Presidents of these three parties — Ante Ledić, Petar Kaćunko and Goran Dodig — signed a treaty that allowed for the Croatian Christian Democratic Party to be founded on 21 February 2009 in Zagreb.

The founders of the party said that their goal is to change the ideals of Croatia so that Croats will not care solely about the material realm, but also about spiritual and moral values. Also, Kaćunko said that the party will care for the general good, not for the interests of one man.

The president of the party is Goran Dodig, and there are two vice-presidents are Ante Ledić and Petar Kaćunko.

Since November 2023, HDS is a member party of the European People's Party.

==History==
===Croatian Christian Democratic Party===

The Croatian Christian Democratic Party was created in 1990 and modelled after the Christian Democrat parties of Western Europe, although, due to specific circumstances of early 1990s Croatia, it had more right-wing than centre-right rhetoric.
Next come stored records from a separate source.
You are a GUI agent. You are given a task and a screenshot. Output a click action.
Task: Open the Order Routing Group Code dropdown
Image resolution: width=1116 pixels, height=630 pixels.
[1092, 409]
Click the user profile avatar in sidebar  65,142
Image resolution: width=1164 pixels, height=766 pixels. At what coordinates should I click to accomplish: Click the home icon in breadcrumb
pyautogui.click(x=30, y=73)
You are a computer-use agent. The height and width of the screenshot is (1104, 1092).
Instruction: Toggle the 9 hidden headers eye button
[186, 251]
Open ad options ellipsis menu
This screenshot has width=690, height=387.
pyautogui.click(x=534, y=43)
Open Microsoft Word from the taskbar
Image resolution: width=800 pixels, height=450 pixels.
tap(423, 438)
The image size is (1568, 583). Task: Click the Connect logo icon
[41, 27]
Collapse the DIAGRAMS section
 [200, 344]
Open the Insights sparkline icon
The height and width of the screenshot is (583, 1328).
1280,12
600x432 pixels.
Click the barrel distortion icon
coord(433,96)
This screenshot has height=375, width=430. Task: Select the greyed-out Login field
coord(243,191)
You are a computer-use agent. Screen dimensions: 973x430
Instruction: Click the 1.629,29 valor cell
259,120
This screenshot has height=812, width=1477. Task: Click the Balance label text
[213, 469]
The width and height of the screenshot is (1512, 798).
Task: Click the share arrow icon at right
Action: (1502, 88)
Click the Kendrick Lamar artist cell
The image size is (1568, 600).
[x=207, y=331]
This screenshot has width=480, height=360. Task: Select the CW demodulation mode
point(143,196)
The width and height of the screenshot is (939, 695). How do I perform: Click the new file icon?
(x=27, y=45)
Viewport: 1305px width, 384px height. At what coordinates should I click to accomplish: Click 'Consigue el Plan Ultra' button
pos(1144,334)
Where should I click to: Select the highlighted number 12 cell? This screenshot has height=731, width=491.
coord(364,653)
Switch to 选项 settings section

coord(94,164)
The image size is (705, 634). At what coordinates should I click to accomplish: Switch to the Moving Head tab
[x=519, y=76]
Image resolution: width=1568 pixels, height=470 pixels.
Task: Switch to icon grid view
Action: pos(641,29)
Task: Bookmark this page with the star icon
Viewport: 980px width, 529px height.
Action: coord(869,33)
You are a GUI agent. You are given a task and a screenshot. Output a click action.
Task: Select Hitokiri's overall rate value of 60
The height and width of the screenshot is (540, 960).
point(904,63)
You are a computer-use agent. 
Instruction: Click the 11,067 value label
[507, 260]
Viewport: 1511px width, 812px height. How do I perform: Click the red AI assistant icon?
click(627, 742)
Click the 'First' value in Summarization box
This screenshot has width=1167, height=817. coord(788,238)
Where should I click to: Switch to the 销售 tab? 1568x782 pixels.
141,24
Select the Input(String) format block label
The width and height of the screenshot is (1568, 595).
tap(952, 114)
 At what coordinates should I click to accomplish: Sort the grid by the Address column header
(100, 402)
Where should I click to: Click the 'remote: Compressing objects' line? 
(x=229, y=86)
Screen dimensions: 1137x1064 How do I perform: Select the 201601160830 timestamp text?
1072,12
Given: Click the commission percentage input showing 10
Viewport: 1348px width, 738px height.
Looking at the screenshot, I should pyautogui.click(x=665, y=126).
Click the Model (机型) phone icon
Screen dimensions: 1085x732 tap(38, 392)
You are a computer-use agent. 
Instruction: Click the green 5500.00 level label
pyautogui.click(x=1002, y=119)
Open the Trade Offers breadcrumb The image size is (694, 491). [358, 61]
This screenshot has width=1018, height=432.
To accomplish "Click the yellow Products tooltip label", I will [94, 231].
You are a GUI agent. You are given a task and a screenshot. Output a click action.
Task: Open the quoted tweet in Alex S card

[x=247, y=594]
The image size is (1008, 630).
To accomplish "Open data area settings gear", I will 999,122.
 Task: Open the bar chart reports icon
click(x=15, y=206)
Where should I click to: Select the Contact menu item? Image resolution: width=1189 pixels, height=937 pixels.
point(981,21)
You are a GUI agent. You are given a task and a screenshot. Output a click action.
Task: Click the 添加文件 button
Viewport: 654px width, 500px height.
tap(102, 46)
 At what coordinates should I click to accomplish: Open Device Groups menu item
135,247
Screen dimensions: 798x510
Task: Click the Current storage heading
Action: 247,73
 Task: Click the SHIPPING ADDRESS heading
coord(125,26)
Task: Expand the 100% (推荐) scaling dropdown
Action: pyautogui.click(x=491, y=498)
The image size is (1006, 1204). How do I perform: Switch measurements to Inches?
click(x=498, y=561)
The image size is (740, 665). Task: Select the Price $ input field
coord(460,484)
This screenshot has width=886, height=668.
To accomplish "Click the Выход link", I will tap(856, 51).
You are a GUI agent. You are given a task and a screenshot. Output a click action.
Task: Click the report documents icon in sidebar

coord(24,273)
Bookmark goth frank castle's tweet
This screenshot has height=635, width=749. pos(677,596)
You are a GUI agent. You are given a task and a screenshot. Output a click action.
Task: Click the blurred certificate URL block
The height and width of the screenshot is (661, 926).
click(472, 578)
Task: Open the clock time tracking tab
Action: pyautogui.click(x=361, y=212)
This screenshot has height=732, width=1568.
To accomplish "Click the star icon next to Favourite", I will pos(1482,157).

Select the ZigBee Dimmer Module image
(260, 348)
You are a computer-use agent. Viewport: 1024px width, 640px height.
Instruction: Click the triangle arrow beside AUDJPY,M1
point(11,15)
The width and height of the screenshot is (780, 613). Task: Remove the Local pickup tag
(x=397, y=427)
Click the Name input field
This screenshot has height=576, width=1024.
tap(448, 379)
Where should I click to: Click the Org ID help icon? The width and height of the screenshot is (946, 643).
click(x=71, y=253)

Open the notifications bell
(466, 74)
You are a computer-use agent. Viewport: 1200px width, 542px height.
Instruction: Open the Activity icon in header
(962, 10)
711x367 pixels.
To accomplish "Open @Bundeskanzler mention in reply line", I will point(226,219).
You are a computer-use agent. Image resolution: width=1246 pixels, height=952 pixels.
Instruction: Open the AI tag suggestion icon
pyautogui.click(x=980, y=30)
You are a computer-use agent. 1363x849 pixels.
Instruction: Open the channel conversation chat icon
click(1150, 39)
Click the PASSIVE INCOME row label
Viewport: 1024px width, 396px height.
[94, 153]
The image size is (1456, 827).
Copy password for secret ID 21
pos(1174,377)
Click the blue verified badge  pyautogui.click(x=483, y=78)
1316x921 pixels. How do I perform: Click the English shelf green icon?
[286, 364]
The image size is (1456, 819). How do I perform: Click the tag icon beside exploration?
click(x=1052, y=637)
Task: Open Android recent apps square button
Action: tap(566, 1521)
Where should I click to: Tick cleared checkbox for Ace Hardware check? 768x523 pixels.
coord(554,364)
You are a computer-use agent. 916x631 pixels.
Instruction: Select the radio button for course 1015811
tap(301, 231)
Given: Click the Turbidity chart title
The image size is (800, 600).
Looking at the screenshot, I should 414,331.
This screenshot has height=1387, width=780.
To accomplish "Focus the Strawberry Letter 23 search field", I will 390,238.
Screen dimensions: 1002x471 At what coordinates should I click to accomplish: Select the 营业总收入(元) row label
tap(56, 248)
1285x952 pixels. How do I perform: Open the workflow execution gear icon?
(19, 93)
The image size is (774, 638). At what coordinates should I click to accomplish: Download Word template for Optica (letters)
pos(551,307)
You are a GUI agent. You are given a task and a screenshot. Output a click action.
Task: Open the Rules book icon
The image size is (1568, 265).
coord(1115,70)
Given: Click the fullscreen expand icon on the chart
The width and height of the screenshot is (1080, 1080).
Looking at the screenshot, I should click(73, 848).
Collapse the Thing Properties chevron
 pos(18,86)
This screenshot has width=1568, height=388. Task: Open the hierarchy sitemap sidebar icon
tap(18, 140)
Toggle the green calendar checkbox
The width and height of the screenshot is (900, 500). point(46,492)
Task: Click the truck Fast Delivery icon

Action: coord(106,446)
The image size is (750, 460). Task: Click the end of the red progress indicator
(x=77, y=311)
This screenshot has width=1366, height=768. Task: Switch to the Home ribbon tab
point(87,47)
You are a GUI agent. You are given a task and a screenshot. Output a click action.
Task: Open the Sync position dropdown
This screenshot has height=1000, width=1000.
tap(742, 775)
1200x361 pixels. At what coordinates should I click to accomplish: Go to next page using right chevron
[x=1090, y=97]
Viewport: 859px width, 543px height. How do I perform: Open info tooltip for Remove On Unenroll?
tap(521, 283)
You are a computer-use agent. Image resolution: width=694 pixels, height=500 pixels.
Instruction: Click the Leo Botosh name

In the 1990 Croatian parliamentary election, it joined the bloc of moderate nationalists called Coalition of People's Accord. Like all parties of that bloc, it fared badly; however, one year later, it had a ministerial post in the "National Unity" government of Franjo Gregurić.

In the 1992 Croatian parliamentary election, HKDS, running on its own ticket, failed to enter Croatian Parliament, while its leader Ivan Cesar finished seventh in the presidential race. This fiasco led HKDS to unite with Croatian Democratic Party (HDS) into Croatian Christian Democratic Union. The dissident faction of HKDS continued to operate under the party's old name.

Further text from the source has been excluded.